The "Gateway of Norton le Moors", on the corner of Ford Green Road and Knypersley Road, is dedicated to the men, women and children who worked in the mining and ceramics industries. It was opened by the Lord Mayor, Councillor Jean Edwards, on 29 September 2006. Three coal wagons are placed nearby. The memorial is situated opposite the Norton Arms, where the inquiry into the explosion at Chatterley Whitfield Colliery in 1881 was held.

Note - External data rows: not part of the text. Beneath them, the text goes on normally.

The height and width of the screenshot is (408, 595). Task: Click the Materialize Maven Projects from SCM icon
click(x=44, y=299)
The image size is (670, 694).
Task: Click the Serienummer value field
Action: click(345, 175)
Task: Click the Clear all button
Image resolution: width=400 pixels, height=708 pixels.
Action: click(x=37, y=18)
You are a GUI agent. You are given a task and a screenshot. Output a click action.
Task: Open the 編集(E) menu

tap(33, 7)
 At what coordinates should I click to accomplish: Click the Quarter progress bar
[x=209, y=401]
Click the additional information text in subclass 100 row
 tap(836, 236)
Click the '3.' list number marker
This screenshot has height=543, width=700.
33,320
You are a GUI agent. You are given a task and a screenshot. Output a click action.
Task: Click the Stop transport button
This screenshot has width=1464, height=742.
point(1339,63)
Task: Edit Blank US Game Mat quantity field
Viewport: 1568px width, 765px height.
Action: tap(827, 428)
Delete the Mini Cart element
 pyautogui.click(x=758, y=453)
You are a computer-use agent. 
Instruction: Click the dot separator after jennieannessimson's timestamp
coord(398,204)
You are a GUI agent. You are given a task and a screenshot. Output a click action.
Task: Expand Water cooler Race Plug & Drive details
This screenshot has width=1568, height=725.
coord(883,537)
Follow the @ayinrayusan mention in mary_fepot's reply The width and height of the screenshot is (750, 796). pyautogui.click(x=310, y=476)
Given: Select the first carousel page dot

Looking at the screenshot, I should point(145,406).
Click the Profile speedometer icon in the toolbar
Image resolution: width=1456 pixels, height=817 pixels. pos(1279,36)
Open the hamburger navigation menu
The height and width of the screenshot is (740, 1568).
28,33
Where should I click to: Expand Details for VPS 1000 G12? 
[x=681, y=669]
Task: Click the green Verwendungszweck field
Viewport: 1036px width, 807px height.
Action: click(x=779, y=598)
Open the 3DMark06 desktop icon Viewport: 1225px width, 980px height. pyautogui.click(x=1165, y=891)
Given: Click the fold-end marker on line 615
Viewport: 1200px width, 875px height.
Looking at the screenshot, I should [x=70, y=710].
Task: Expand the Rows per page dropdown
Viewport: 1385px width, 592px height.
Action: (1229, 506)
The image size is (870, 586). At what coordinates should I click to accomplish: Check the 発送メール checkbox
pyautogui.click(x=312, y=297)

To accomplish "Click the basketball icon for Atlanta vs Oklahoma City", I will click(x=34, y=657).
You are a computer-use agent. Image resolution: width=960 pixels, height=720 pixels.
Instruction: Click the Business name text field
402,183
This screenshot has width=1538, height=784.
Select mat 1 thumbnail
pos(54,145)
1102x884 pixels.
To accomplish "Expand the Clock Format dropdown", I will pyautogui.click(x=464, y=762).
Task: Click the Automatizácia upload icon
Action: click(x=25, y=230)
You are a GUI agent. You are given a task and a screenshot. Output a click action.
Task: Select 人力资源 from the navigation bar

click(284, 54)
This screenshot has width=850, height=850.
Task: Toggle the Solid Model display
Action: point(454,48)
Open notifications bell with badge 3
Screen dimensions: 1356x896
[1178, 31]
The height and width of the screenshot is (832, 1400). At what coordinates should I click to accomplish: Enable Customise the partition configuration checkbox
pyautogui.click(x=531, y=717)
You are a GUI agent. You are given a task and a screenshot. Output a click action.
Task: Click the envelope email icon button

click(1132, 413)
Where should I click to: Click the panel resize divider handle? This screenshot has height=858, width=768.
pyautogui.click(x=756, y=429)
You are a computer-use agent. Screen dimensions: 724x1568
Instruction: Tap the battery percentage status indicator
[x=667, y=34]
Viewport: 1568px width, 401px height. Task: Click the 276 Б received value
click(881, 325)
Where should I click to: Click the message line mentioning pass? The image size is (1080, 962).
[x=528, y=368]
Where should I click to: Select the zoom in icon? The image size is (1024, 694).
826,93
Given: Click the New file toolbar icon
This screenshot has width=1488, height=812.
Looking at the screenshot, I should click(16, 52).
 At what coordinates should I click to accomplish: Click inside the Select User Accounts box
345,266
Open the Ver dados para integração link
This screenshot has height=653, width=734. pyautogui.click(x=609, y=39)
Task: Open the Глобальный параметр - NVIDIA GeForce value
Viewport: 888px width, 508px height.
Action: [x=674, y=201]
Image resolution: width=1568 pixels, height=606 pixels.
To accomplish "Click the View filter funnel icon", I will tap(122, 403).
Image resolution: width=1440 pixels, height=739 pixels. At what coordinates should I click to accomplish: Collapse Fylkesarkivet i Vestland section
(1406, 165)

The gateway bears a plaque in recognition of Walter Sylvester, the local inventor of a device for safely removing pit props in mines.

==Education==

Location in the north of Stoke-on-Trent Excel Academy has a catchment from the neighbourhoods of Norton-le-Moors, Sneyd Green, Milton, Baddeley Green and Ball Green. Established in 1963 to accommodate 450 pupils the school has enlarged and established over the years and now accommodates over 1200 pupils aged 11–16.

==Transport==
Norton le Moors is accessible through a range of lanes such as Norton Lane, Endon Road and Knypersley Road. The main road that runs parallel to the village is Leek New Road (A53) which leads to Newcastle-under-Lyme and Leek.

==Sport==
The local Football League team is Port Vale F.C. but a minority support their arch rivals Stoke City who got promoted to the Premier League in 2008 and remained in the top division until 2018 when they were relegated to the Championship again. The area is represented in non-league football by Norton United F.C., although the club's ground is in fact located in the neighbouring suburb of Smallthorne.